Using a Comma after a Long Subject

The Quick Answer
You can use a comma after a long compound subject to show your readers where the subject ends. (Be aware that this is not a popular practice with many grammarians.)

For example:
  • Leaving a list of Internet passwords, increasing your life insurance and writing a will, will give you peace of mind while you are on operations.
  • (We judge the comma in this example to be helpful.)

Using a Comma after a Long Subject

A comma can be used to group a complicated compound subject.
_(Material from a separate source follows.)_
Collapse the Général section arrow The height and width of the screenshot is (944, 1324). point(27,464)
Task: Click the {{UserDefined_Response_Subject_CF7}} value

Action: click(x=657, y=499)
What Is a Compound Subject?

When the subject of a sentence is made up of a list of things, it is known as a compound subject. For example:
  • Simon and Tina are happy.
  • (In this example, Simon and Tina is a compound subject with two elements.)
  • Simon from Portsmouth with the permed hair and Tina with the Jack Russell from the fish market are happy.
  • (This is also compound subject with two elements. In this example, the elements are more complicated.)

Using a Comma to Group a Complicated Compound Subject

Sometimes a compound subject has so many complicated elements, writers like to show the end of the subject with a comma to aid their readers.

For example (long subjects are shaded):
  • A clean driving licence, the ability to operate under pressure and 5 years' experience in marketing, are the only criteria stipulated by the selection panel.
  • (The shaded text is the compound subject of this sentence. The verb is are.)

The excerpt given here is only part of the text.